Start of Input data
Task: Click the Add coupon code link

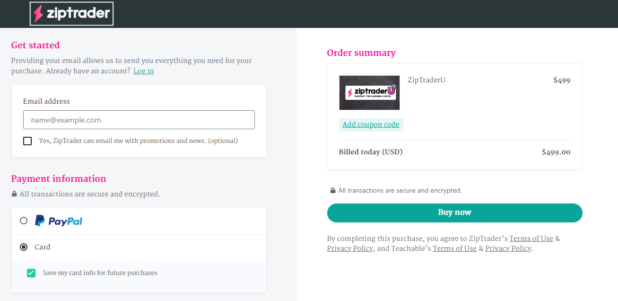Action: tap(371, 124)
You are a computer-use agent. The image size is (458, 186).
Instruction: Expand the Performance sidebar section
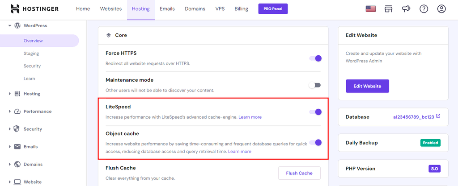tap(10, 112)
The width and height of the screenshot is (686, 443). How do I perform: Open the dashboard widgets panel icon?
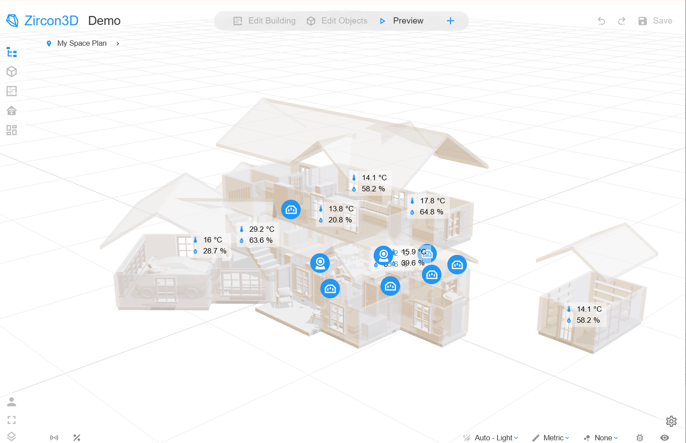tap(12, 130)
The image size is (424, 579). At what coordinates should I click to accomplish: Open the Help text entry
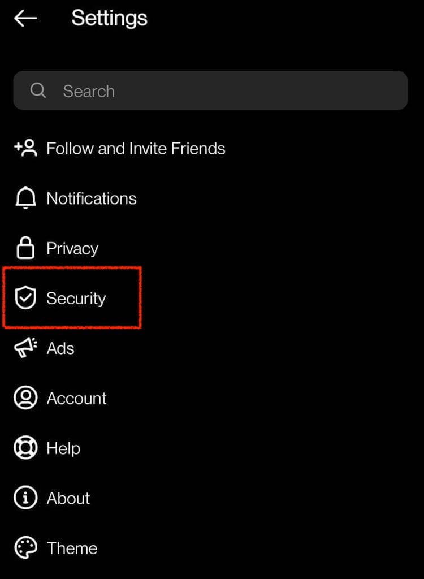(63, 448)
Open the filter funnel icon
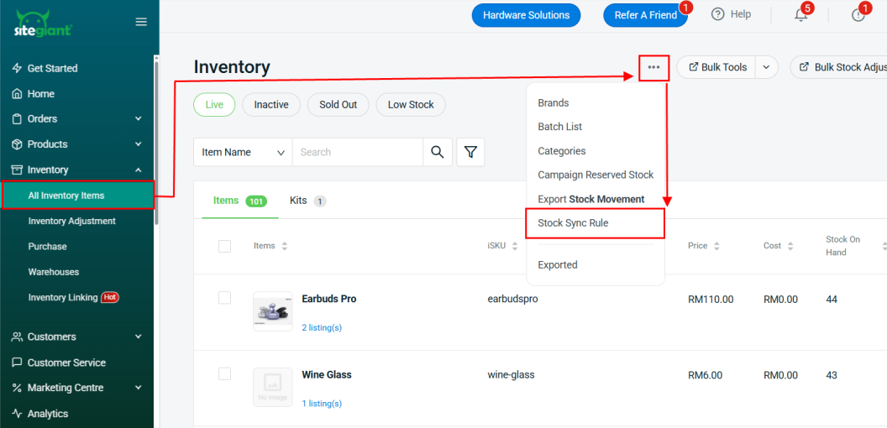887x428 pixels. coord(470,152)
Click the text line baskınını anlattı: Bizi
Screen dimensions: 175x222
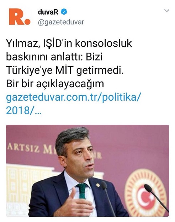(54, 57)
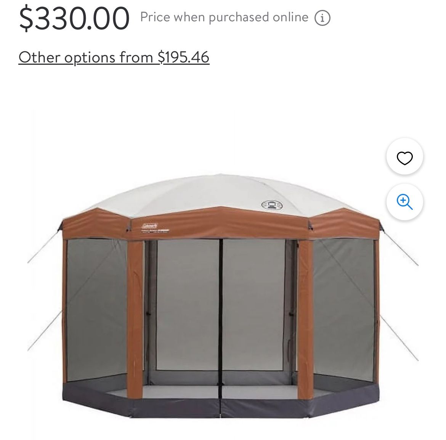The width and height of the screenshot is (446, 440).
Task: Click the info icon beside price note
Action: coord(322,18)
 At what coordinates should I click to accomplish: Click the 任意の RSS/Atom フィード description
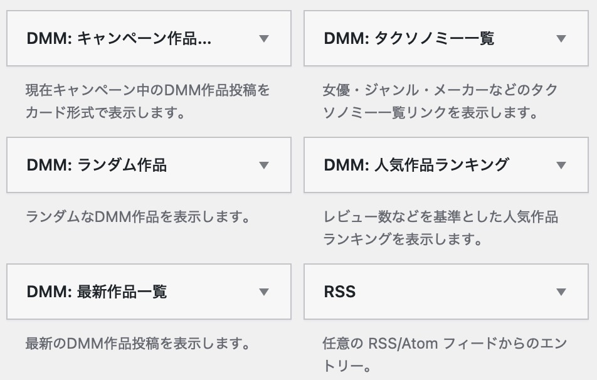(444, 344)
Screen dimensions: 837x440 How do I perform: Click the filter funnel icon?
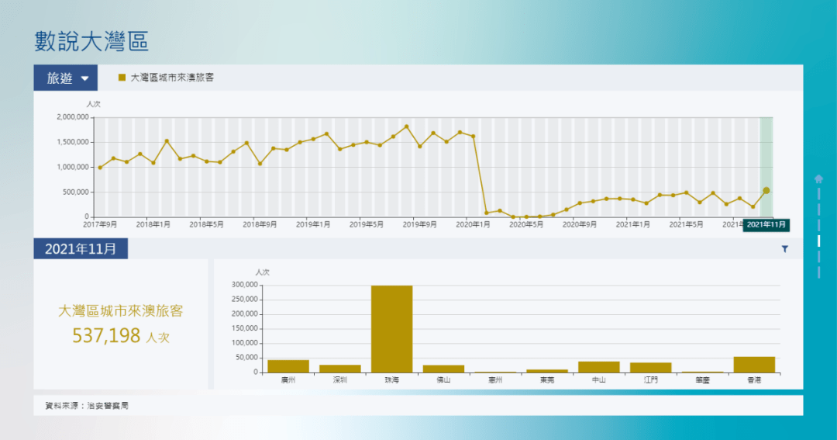[784, 249]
End of Input data
Activity: Each entry above is to be duplicated exactly, and its pictures omitted.

Response:
Task: Click the Add coupon code link

Action: tap(371, 124)
You are a computer-use agent. The image size is (458, 186).
Instruction: Expand the Performance sidebar section
tap(10, 112)
The width and height of the screenshot is (686, 443). How do I perform: Open the dashboard widgets panel icon?
tap(12, 130)
The image size is (424, 579). At what coordinates should I click to accomplish: Open the Help text entry
(63, 448)
Open the filter funnel icon
887x428 pixels. coord(470,152)
Click the text line baskınını anlattı: Bizi
Screen dimensions: 175x222
(54, 57)
The width and height of the screenshot is (446, 440).
Task: Click the info icon beside price note
Action: coord(322,18)
 At what coordinates should I click to accomplish: Click the 任意の RSS/Atom フィード description
(444, 344)
Screen dimensions: 837x440 How do I perform: Click the filter funnel icon?
[784, 249]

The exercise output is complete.